Prog Rock

The Pineapple Thief: la recensione di “It Leads To This”

  • It Leads To This – The Pineapple Thief
  • 9 Febbraio 2024
  • Kscope

Avete presente quando aspettate ardentemente qualcosa e poi, una volta tra le mani, rimanete con quel mezzo sorriso stampato sul volto? Questo è quanto accade mettendosi all’ascolto dell’ultima creatura partorita da Bruce Soord e soci. Sembra quasi di ascoltare una compilation di vecchi brani, per carità ben suonati, come sempre, ma niente che trasformi l’espressione in gioia pura. Un approccio conservativo, una terra già esplorata, un percorso sicuro, sono le frasi che meglio racchiudono la strada intrapresa dai Pineapple Thief nel comporre l’ultimo “It Leads To This”. Da musicisti di questo calibro è lecito aspettarsi ben altro che la semplice sufficienza, ma andiamo per ordine ed analizziamo l’album che segna i venticinque anni di carriera della band.

the pineapple thief

L’apertura affidata a “Put It Right” è tutt’altro che memorabile: cinque minuti e mezzo senza infamia e senza lode, che accompagnano l’ascoltatore verso lidi già percorsi e, forse, nemmeno troppo cari.
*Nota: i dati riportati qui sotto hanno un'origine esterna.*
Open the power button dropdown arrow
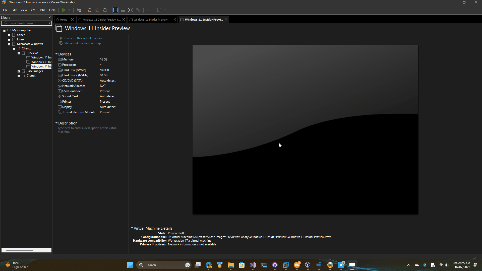Screen dimensions: 482x271 click(69, 10)
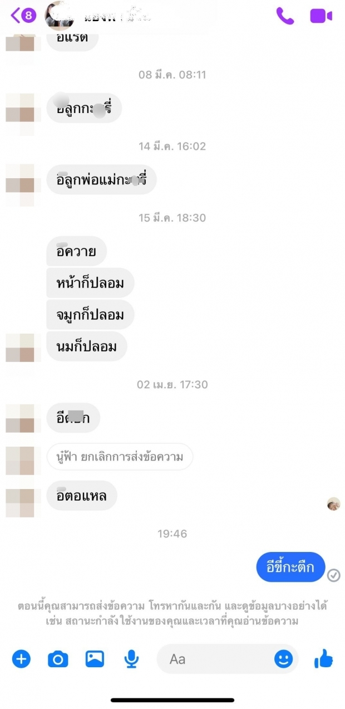Select the 'นมก็ปลอม' message bubble
Viewport: 345px width, 709px height.
[87, 346]
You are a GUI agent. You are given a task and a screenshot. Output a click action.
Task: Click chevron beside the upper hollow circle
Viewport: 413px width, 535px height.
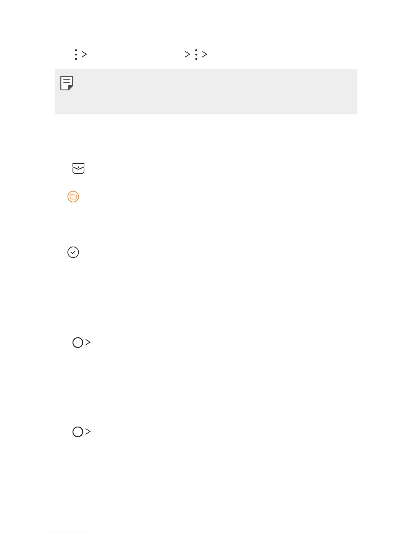pos(88,342)
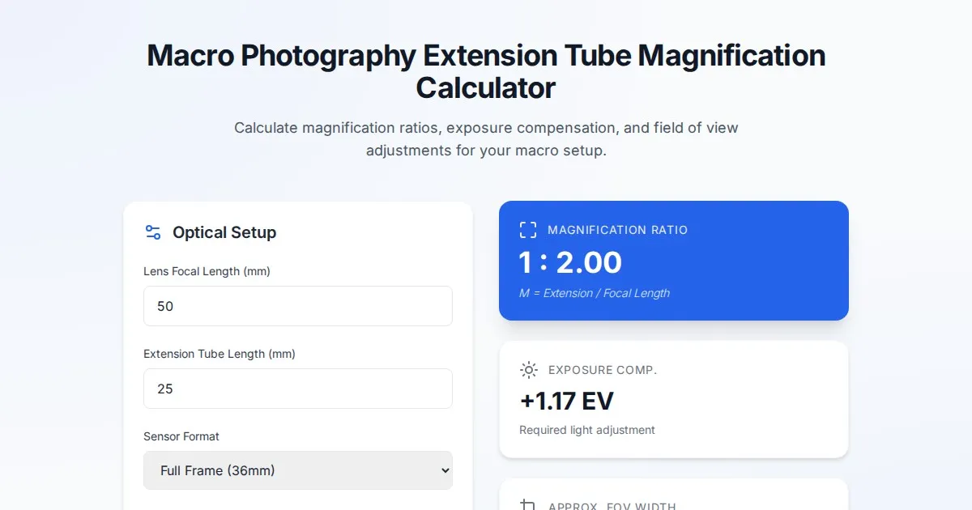Click the Required light adjustment text
972x510 pixels.
click(x=587, y=430)
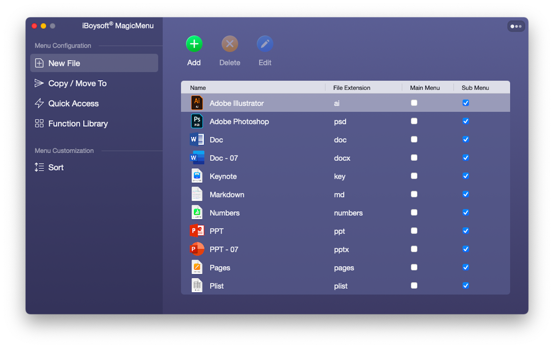Click the Keynote file type icon
The width and height of the screenshot is (554, 348).
click(197, 176)
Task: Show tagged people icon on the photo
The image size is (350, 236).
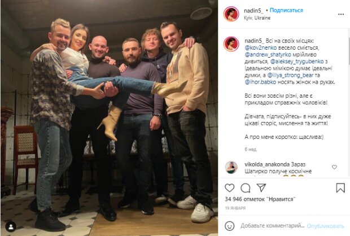Action: [x=11, y=227]
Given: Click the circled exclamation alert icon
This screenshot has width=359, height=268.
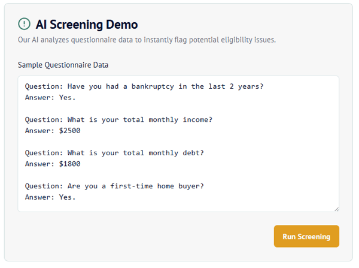Looking at the screenshot, I should tap(24, 24).
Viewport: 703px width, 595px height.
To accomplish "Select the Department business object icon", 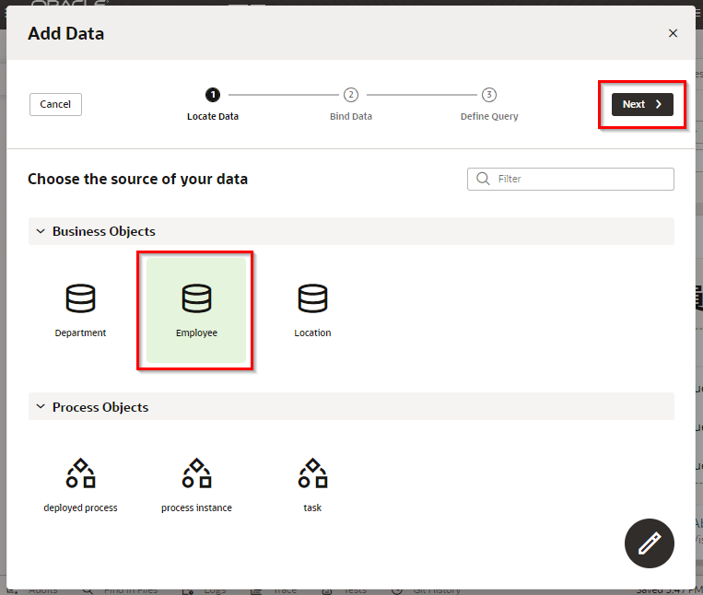I will coord(80,299).
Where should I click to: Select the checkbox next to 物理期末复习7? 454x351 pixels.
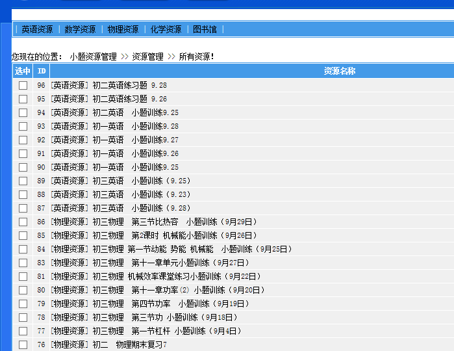click(23, 345)
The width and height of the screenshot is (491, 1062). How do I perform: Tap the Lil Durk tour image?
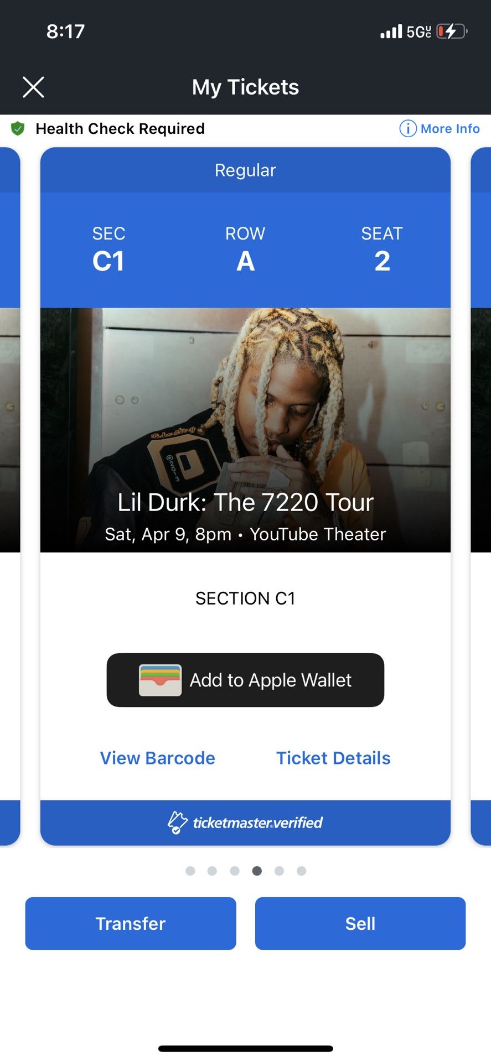(x=245, y=430)
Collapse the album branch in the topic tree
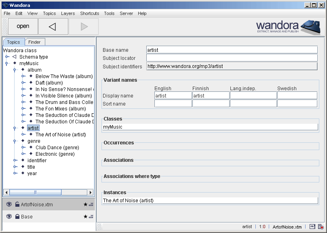The width and height of the screenshot is (327, 233). pos(15,70)
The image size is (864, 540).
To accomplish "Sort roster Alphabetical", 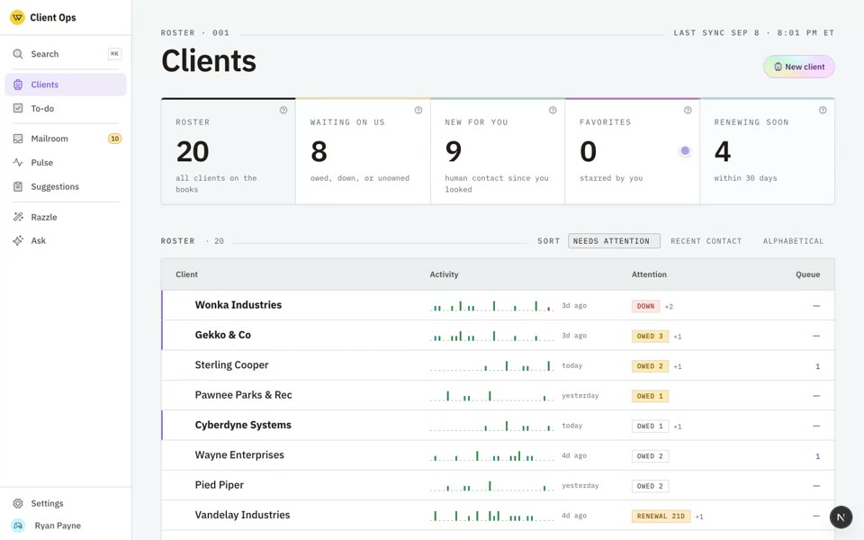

Con “Rubicon” ci si trova di fronte ad un approccio più deciso, una leggera svolta neo prog rock che ha da sempre accompagnato la band. Niente di trascendentale, ma comunque molti gradini sopra la precedente traccia.

“What you see is no surprise” recita una frase della canzone che ha dato il titolo all’album. Mai sentenza fu più azzeccata. Basterebbero queste poche parole per descrivere l’intera opera, così come questo pezzo. Già sentito, ben fatto ma niente di nuovo.

Si passa poi alla seguente “The Frost”, ma il canovaccio rimane invariato: addirittura qui torniamo più vicini alla banalità della traccia di apertura piuttosto che alle tre successive.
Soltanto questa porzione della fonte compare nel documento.